Building a Zero Trust mindset through education and technology
When the Biden administration released its Executive Order on Improving the Nation’s Cybersecurity (EO14028) in 2021, it set off a chain of events that continues to influence federal cybersecurity initiatives today.
A key focus of EO 14028 is to modernize and enhance the federal government’s cybersecurity approach through the adoption and implementation of a Zero Trust Framework. To that end, the Office of Management and Budget issued a follow-up memo known as M-22-09. This memo “sets forth a Federal zero trust architecture (ZTA) strategy, requiring agencies to meet specific cybersecurity standards and objectives by the end of Fiscal Year (FY) 2024 in order to reinforce the Government’s defenses against increasingly sophisticated and persistent threat campaigns.”
While the September 30th deadline has officially passed, federal agencies are still at varying stages of completion in their journey to meet the OMB’s standards. However, true Zero Trust is about more than checking off pre-defined regulatory requirements. Instead, agencies must work to establish a comprehensive Zero Trust mindset across all levels of the organization.
Zero Trust starts with education and is supported by product
To achieve a state of true Zero Trust, agencies must first understand that it’s not a one-size-fits-all solution. Instead, think of Zero Trust as a mindset that works together with technology, policy, and discipline to dynamically protect digital environments against emergent threats. While the principles of Zero Trust remain the same, the way in which those principles are implemented must be customized to fit the agency’s unique risks and mission needs.
At MDC, we work closely with clients to evaluate and implement Zero Trust solutions in their environments. We start by assessing the different pillars that feed into Zero Trust, such as identity, devices, networks, applications and workloads, and data. Then, once we’ve identified the risk areas and established a strategic Zero Trust vision, we build the technology architecture to match—testing multiple market solutions to ensure they deliver on the customer’s core security goals without impeding business productivity.
And while technology is certainly a key part of advancing Zero Trust implementation, the overarching strategic vision and internal user education are what really move the needle. Internal users at all levels must understand how their actions and choices can impact the agency’s security posture.
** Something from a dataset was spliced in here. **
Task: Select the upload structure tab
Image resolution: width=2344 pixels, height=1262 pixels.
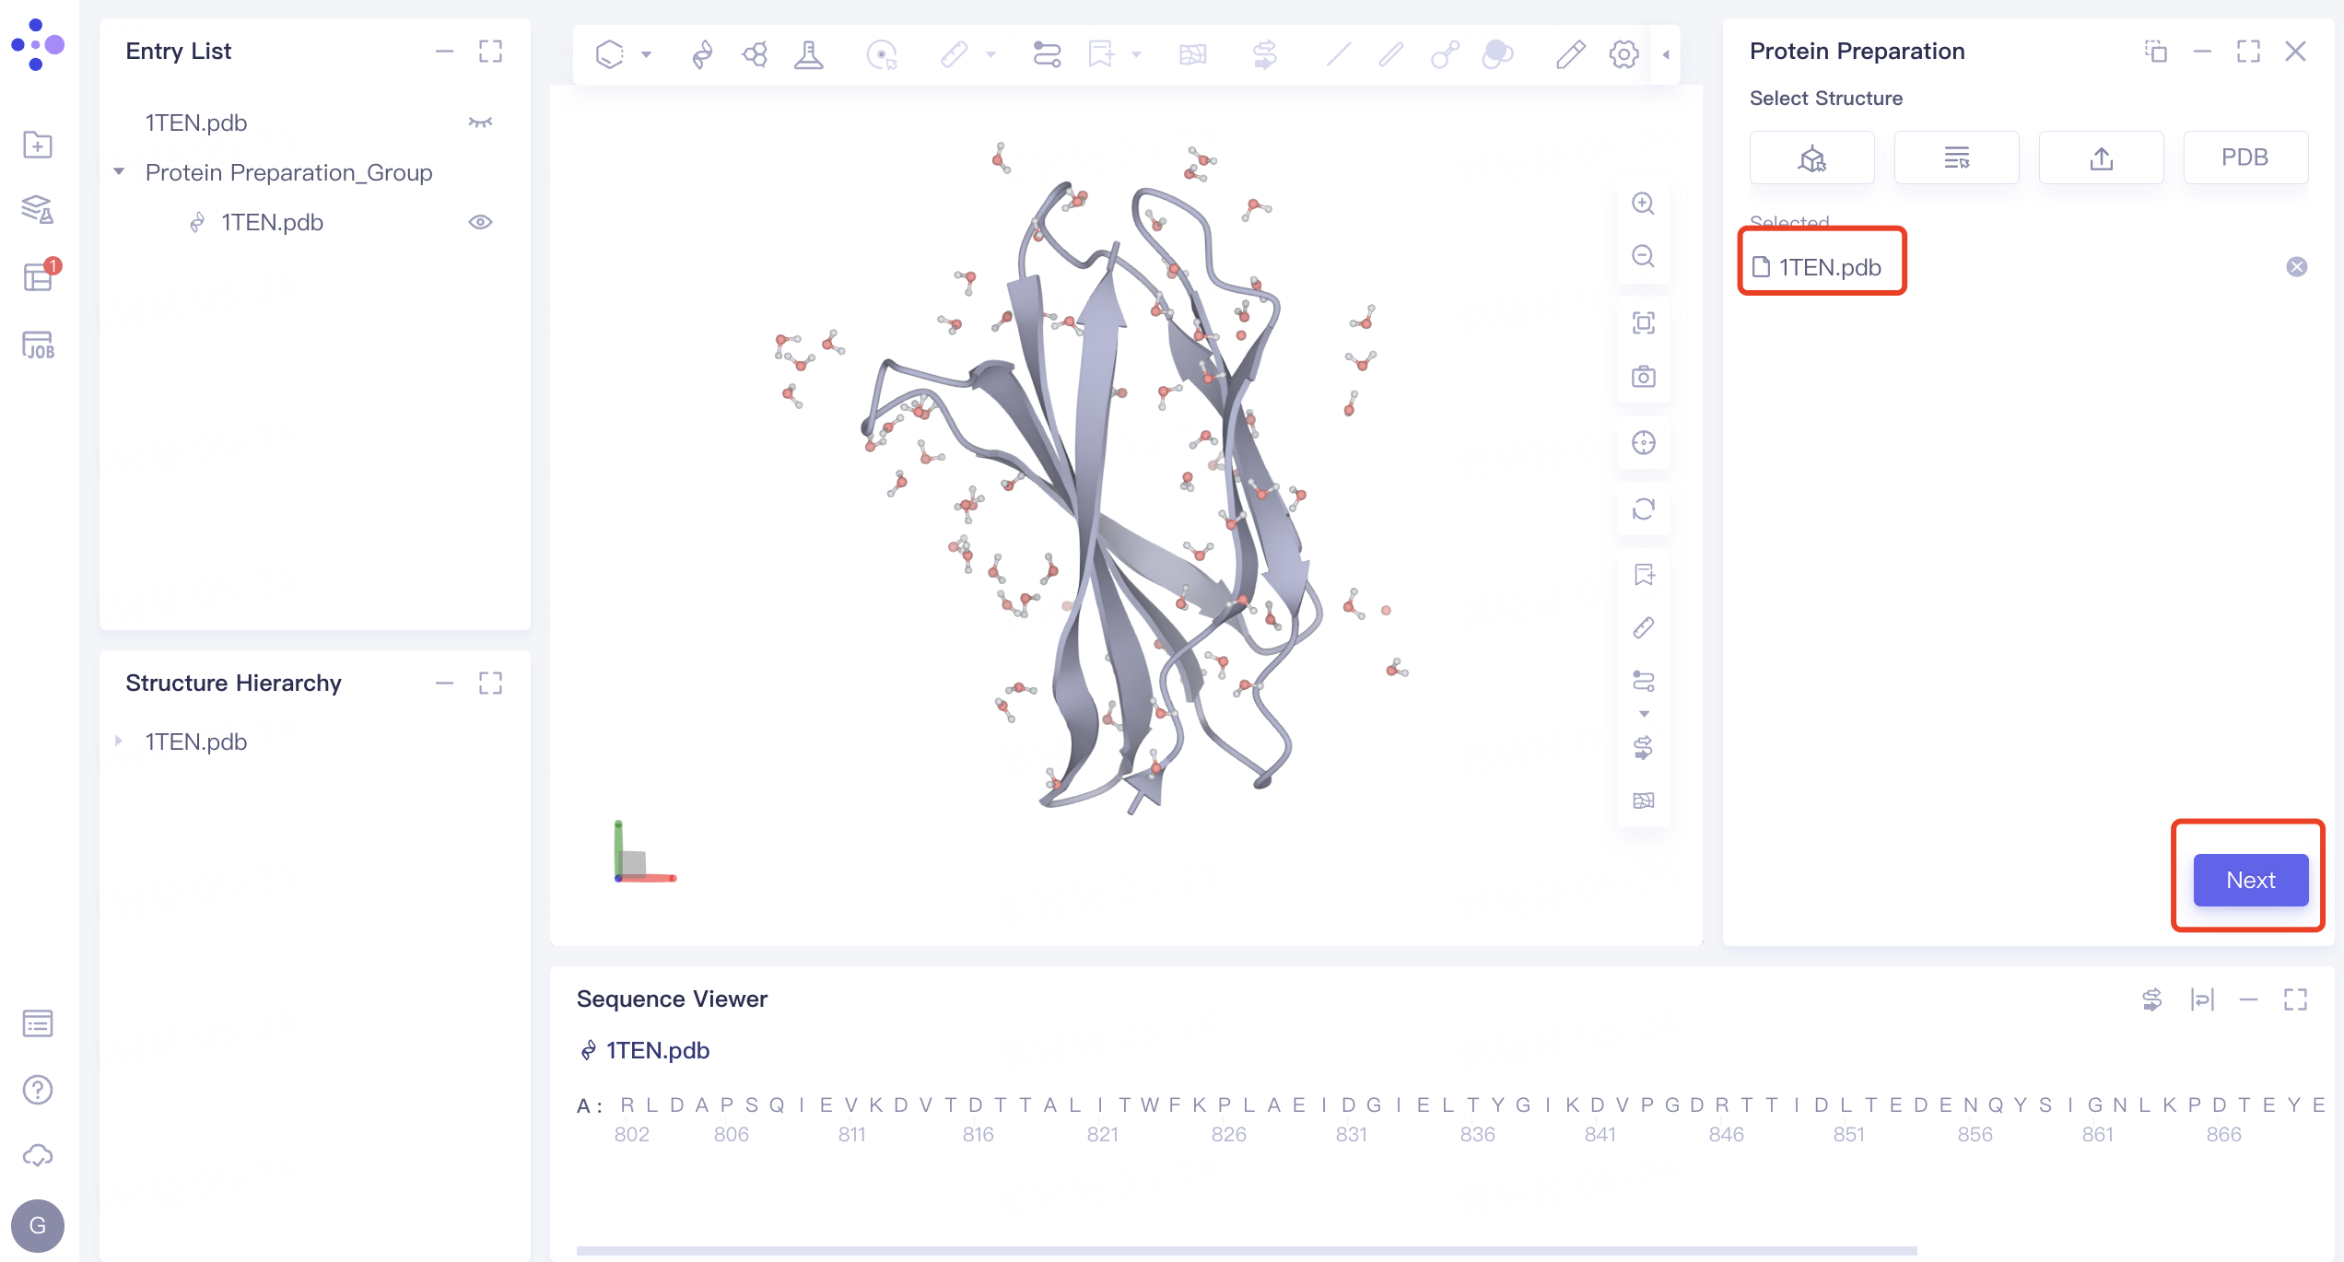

Take the growing trend of AI-enabled phishing scams, for example. These attacks are designed to prey on vulnerable users who don’t know how to recognize or respond to phishing attempts. AI may be able to create a highly convincing voicemail or email designed to trick victims into sharing their login credentials or clicking a malicious link, but if users have already been educated on the dangers of sharing their password online or opening attachments from unknown sources, then it doesn’t matter how convincing the AI is. The well-educated user is still less likely to become a source of insider risk. In addition to relying on internal users to be good stewards of Zero Trust, agencies can also use tools like multi-factor authentication (MFA) to enforce principles of least privilege access and explicit verification.
In addition, because a Zero Trust mindset requires that agencies assume breach, it’s important to have a well-socialized plan that shows users how to respond in the event of a suspected compromise. The reality of today’s security landscape is that no matter how careful you are, you will eventually be breached. However, the consequences of that breach are heavily influenced by how prepared you are to respond. Agencies must have a rigorous plan in place to detect, isolate, and remediate incoming threats. Otherwise, they run the risk of attackers moving unchecked throughout their environment.
Ultimately, Zero Trust is a modern security mindset that’s designed to adapt to our changing threat landscape with agility at scale. By creating a Zero Trust technology framework and educating internal users on the importance of least privilege access, explicit verification, and assuming breach, agencies can ensure they stay ahead of emerging technological risks and threats.